I feel bad for those hardworking, long term employees that were making to close to $15 already after years of great reviews.

They now make the same as the eighteen year old cashier they just hired.

I have always thought Target does this because they want to get the young people to come back to work on the summer and during Christmastime.


----------



## Umichfan21 (Jun 24, 2020)

Well considering I would be in charge of literally all the stock thats vendor items & credit for all the stuff receivers send back you would think at least $.50 more like Starbucks


----------



## Xanatos (Jun 24, 2020)

Umichfan21 said:


> Well considering I would be in charge of literally all the stock thats vendor items & credit for all the stuff receivers send back you would think at least $.50 more like Starbucks


Starbucks makes the same as everyone else.


----------



## allnew2 (Jun 24, 2020)

Umichfan21 said:


> Well considering I would be in charge of literally all the stock thats vendor items & credit for all the stuff receivers send back


You will be in charge of opening the receiving door let the vendor in , checking in and some chargeback . Then the merchandiser comes in  and stocks the shelf with the items that Market TL made sure he told the rep to order  his sales floor .


----------



## Snarf (Jun 24, 2020)

Doesn't hurt to ask. Just don't stir the pot and tell others if you get anything.

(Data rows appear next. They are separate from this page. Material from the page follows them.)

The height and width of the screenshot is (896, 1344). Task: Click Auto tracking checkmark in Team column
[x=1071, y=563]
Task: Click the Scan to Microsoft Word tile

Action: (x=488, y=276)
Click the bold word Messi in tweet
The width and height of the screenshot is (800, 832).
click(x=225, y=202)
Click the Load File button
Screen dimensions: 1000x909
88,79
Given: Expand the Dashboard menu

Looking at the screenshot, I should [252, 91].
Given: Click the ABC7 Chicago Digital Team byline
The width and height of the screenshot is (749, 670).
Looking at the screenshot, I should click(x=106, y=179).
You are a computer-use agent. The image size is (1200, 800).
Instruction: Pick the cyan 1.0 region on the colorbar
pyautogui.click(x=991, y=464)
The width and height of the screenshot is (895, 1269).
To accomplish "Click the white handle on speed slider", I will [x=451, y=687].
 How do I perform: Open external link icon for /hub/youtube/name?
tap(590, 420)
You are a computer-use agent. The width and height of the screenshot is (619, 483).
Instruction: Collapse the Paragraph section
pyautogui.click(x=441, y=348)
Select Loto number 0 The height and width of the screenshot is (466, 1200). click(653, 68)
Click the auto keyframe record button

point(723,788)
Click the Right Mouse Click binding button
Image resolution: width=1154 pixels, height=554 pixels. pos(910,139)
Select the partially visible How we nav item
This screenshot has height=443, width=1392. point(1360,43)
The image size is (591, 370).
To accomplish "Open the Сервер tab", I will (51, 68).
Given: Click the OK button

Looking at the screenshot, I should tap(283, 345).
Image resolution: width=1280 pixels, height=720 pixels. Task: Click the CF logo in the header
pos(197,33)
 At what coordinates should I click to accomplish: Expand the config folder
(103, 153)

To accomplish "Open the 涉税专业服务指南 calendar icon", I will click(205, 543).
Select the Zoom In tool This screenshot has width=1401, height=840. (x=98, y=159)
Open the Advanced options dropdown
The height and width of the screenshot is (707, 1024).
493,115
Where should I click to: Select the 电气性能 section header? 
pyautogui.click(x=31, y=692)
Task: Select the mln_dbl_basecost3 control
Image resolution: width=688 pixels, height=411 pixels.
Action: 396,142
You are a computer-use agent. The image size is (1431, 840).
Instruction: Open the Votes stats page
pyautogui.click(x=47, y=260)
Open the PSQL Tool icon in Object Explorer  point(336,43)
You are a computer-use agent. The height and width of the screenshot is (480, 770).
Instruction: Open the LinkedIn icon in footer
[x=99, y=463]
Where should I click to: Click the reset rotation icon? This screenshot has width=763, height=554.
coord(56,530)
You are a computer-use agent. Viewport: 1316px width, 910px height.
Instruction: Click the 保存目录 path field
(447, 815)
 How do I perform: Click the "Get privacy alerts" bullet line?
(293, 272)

I would still take the position even if they dont give you extra. It may be different at your store, but I personally feel that the pros outweigh the cons. Yes it is more specialized work and you can seriously negatively impact your store if you don't know what you are doing. However, I never have to worry about hours, have a set schedule with weekends off, and I pretty much am left alone to do my job.

I am considered our district trainer and have heard similar complaints and this is what I tell them. With the modernization changes the salesfloor tms were required to learn more skills to warrant the pay increase. Specialty areas such as receiving and hr were all ready at the level corporate needed us to be at. Yes, it seems that we are getting shafted, but you are getting what few others are getting, which is a specific skillset if you do your job correctly. What you do with it is up to you, but know that you are getting an opportunity that others won't get.

That being said I will be the first in line for a pay increase because I think we are still worth it.


----------